[Reading passage start]
This essay focuses on the meanings circulated around various “world music” recordings and performances in the cultural and economic context of European North America. How have these diverse and sometimes alien musics come to be valued by a culture

that, until recently, shunned them as barbaric noise? What might these musics mean to the socially situated subjects who consume them? What changes might their widespread appeal indicate? What risks are involved?

To answer these questions, I will begin by reviewing the category of world music, its emergent popularity, varieties

and controversies. With that context, I will analyze the linguistic texts which create a context for this music’s consumption: liner notes, interviews with artists and producers, advertisements, books and magazines articles. In doing so, I will illustrate the central, recurring themes of community, tradition and nature in the context of the process of commodification. Given that upon entry into the Western musical economy these recordings and performances will be inescapably commodified, what implications does that process hold for the potentially resistant meanings these recordings can help produce? Does the valuing of diverse musics hold the potential to transform Western values and cultural attitudes toward the “other”? What are the tensions between the lived experience of the music and its commodified meanings?

The answers to such questions reverberate beyond the category of world music, extending into any area of communication and culture that can be commodified and inserted into an international system of exchange (Roberts). Amidst claims that the “new” economy and the “global village” created by communication technology are increasing understanding, tolerance, opportunity and equality, an examination of cross-cultural commodification is imperative.
[Reading passage end]
= What to do =
(A) Which three recurring themes does the world music essay say it will illustrate?
(B) Rewrite the stretch of the world music essay from "and controversies. With" through "its commodified meanings?", changing "advertisements" to "commercials".
(C) Continue the world music essay from the point where it stops.
The rows that come next have no connection to the world music essay.
[Extracted records start]
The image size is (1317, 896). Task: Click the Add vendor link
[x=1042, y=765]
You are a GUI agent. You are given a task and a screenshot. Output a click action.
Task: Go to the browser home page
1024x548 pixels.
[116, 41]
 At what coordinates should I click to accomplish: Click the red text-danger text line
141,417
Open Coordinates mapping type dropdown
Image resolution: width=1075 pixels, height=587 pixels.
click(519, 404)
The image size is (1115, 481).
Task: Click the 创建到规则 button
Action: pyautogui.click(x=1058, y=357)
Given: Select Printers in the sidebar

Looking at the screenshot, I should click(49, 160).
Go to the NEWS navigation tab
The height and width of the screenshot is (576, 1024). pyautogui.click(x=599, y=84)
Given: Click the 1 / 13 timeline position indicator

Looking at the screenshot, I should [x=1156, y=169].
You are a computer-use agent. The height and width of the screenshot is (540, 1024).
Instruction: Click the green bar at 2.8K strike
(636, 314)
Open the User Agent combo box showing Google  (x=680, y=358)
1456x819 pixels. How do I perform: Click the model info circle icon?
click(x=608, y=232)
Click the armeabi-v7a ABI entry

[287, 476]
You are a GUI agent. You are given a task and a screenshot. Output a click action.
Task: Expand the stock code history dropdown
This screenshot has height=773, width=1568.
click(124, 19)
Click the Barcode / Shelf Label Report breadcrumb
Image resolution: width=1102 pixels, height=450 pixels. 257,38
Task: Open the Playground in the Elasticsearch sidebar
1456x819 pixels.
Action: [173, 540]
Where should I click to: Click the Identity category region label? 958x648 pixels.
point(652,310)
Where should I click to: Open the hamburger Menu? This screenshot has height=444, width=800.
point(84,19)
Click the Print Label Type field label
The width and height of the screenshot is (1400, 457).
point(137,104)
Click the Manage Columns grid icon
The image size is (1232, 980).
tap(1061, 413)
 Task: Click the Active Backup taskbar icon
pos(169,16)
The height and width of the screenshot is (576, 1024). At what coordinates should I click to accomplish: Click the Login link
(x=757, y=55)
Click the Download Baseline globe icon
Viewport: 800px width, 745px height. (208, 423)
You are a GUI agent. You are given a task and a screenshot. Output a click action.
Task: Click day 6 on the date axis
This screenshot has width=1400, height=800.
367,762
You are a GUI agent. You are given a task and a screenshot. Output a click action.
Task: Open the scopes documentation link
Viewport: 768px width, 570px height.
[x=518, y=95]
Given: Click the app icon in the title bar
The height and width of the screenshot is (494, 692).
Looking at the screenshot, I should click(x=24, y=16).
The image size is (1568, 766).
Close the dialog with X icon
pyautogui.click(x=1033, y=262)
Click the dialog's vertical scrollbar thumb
[Extracted records end]
= Outputs for the tasks =
(A) Community, tradition and nature.

(B)
and controversies. With that context, I will analyze the linguistic texts which create a context for this music’s consumption: liner notes, interviews with artists and producers, commercials, books and magazines articles. In doing so, I will illustrate the central, recurring themes of community, tradition and nature in the context of the process of commodification. Given that upon entry into the Western musical economy these recordings and performances will be inescapably commodified, what implications does that process hold for the potentially resistant meanings these recordings can help produce? Does the valuing of diverse musics hold the potential to transform Western values and cultural attitudes toward the “other”? What are the tensions between the lived experience of the music and its commodified meanings?

(C)
World Music

“World music” or “world beat” is a broad category that has been institutionalized in the North American music industry over the last fifteen years (despite a much longer habit of borrowing from non-Western musical traditions). The category can include the traditional music of indigenous peoples, the borrowing of non-Western musical styles and instrumentation by Western musicians, and the fusion of multiple musical traditions (Conover; Goodwin and Gore; Henderson). In practice, just about anything other than mainstream Western music (e.g., classical, jazz, country, rock), including at times even such genres as reggae, is dumped into the category (Hernandez). While not all of this music is predominantly percussive, much of it is (hence the label “world beat”).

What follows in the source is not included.